Für das NN wählen wir eine Spezifikation mit zwei Hidden Layers, die jeweils 64 Neuronen haben. Mit input_shape = ncol(train_x) verarbeitet das 1. Hidden Layer die Inputs sämtlicher Prädiktoren in boston_tbl. Als Aktivierungsfunktion verwenden wir Recified Linear Unit, \[\begin{align} \textup{ReLU}(z) \max(0, z).\\ \end{align}\]

Die ReLU-Aktivierungsfunktion setzt also negative Werte auf 0 und lässt positive Werte unverändert. In NN ermöglicht sie eine sparsame anpassung und ist numerisch leicht handhabbar bei der Berechnung des Gradienten: Die Verwendung von Layers mit ReLU verringert das Vanishing-Gradient-Problem.11

11 Bei nicht-linearen Aktivierungsfunktionen kann der Gradient der Loss-Funktion extrem klein werden, was das Training von NN mit vielen Layers schwierig machen kann.
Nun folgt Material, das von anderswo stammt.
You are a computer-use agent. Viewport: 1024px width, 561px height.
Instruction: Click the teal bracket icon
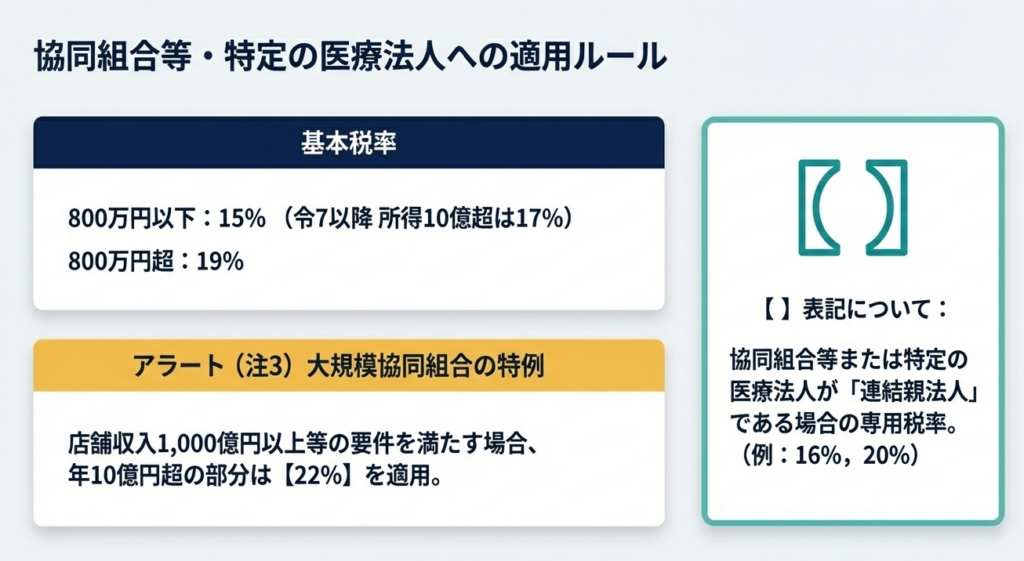853,206
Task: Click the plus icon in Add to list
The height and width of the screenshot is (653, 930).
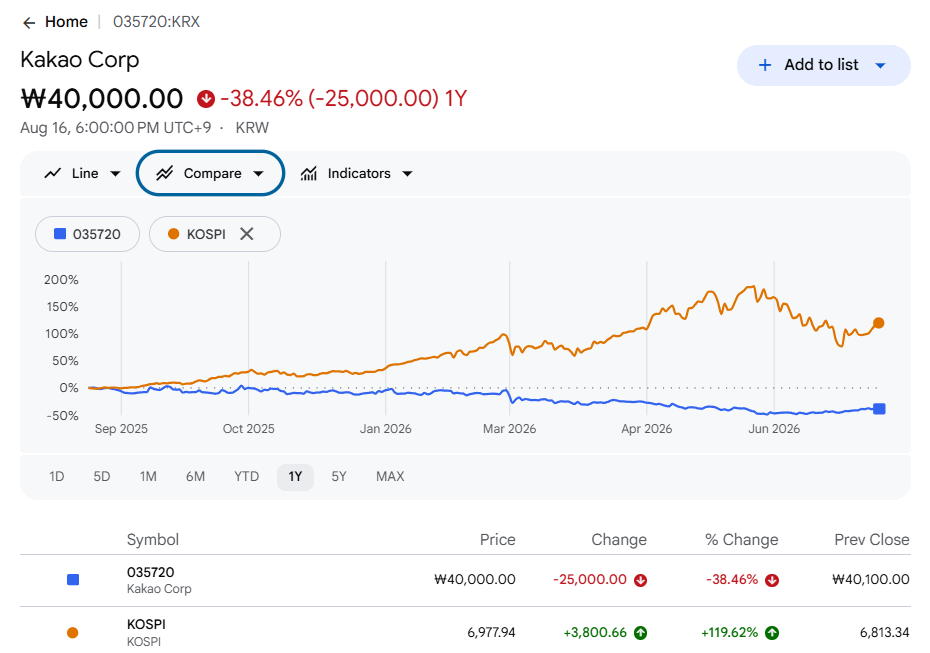Action: tap(765, 65)
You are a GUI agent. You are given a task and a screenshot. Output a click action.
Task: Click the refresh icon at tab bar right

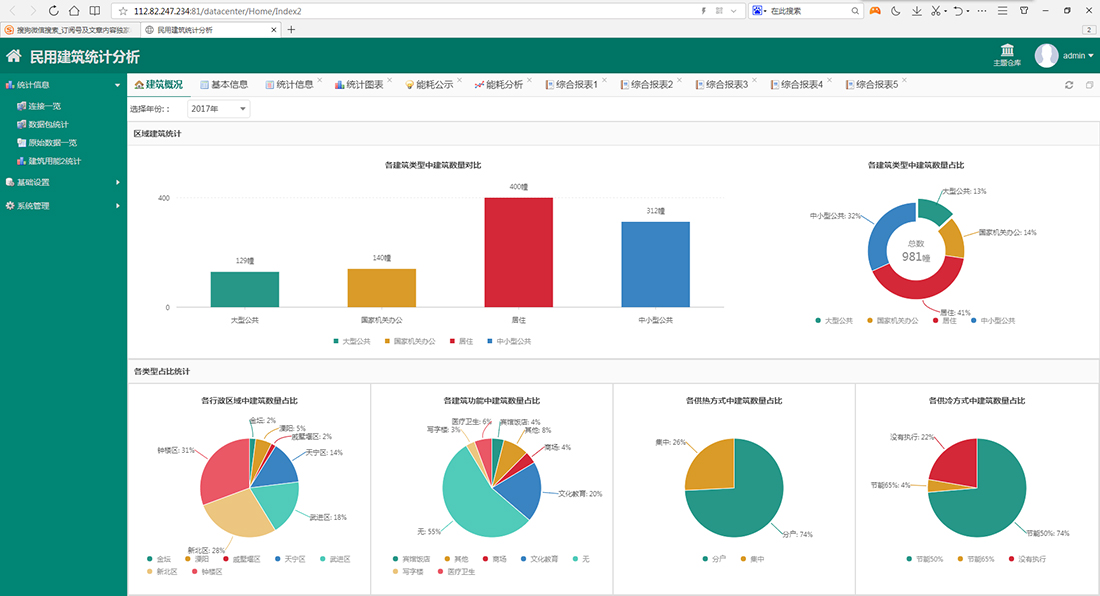coord(1068,85)
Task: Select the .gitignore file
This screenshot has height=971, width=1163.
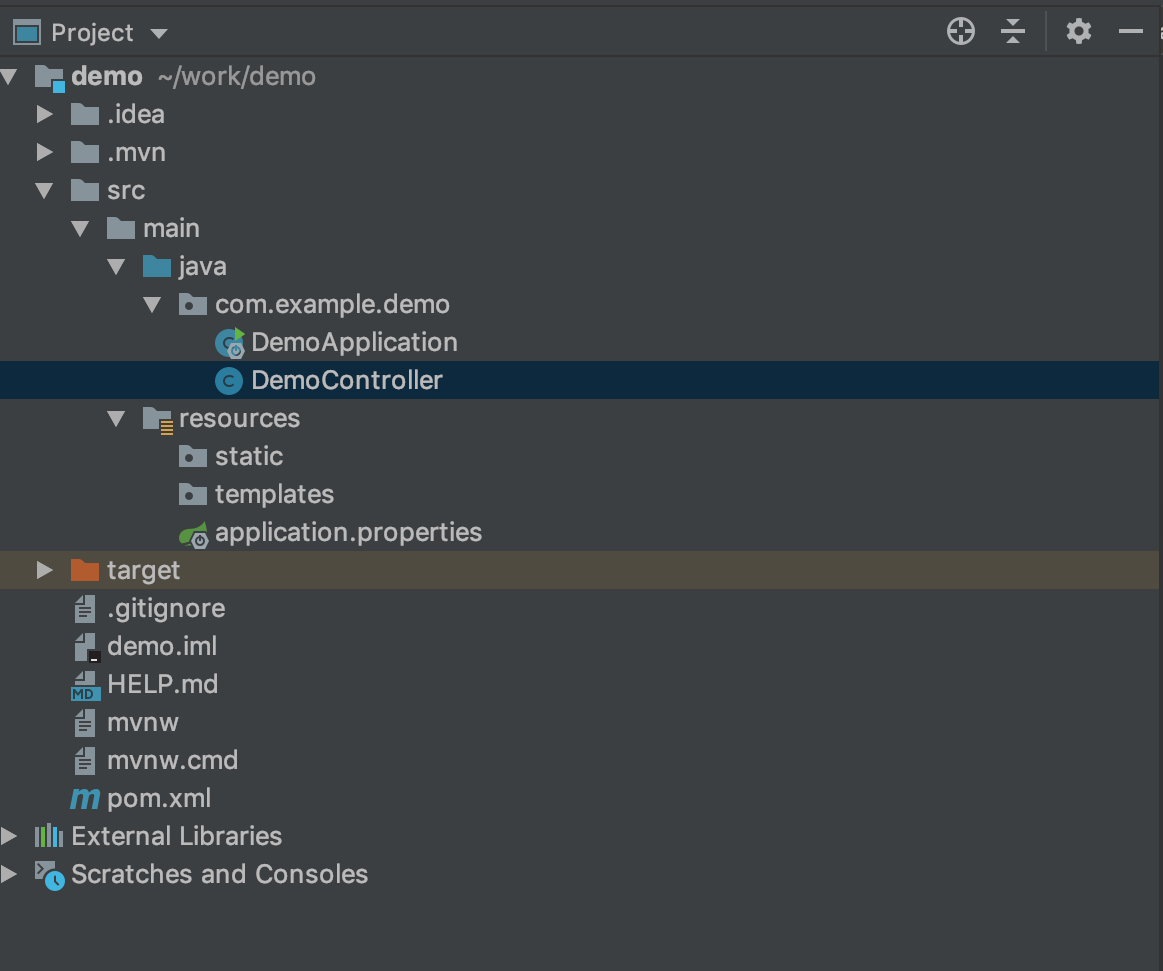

Das Output Layer des Netzes besteht aus einem einzigen Neuron, dass einen numerischen Wert (den geschätzten Hauspreis) zurückgibt.

# NN mit Keras erstellen
model <- keras_model_sequential() %>%
  # Hidden Layer 1
  layer_dense(
    units = 64, 
    activation = "relu", 
    input_shape = ncol(train_x)
  ) %>%
  # Hidden Layer 2
  layer_dense(
    units = 64, 
    activation = "relu"
  ) %>%
  # Output Layer
  layer_dense(units = 1)

# Modell kompilieren
model %>% compile(
  optimizer = "rmsprop",
  loss = "mse",
  metrics = "mae"
)

Wir trainieren das NN über 100 Epochen mit einem Batch-Größe von 32 Datenpunkten.

# Modell trainieren
history <- model %>% 
  fit(
    x = as.matrix(train_x), 
    y = train_y,
    epochs = 100,
    batch_size = 32,
    validation_split = 0.2,
    verbose = 0
  )

Mit dem trainierten Nachdem das NN trainiert ist, verwenden wir model, um Vorhersagen auf den Testdaten test_data zu machen.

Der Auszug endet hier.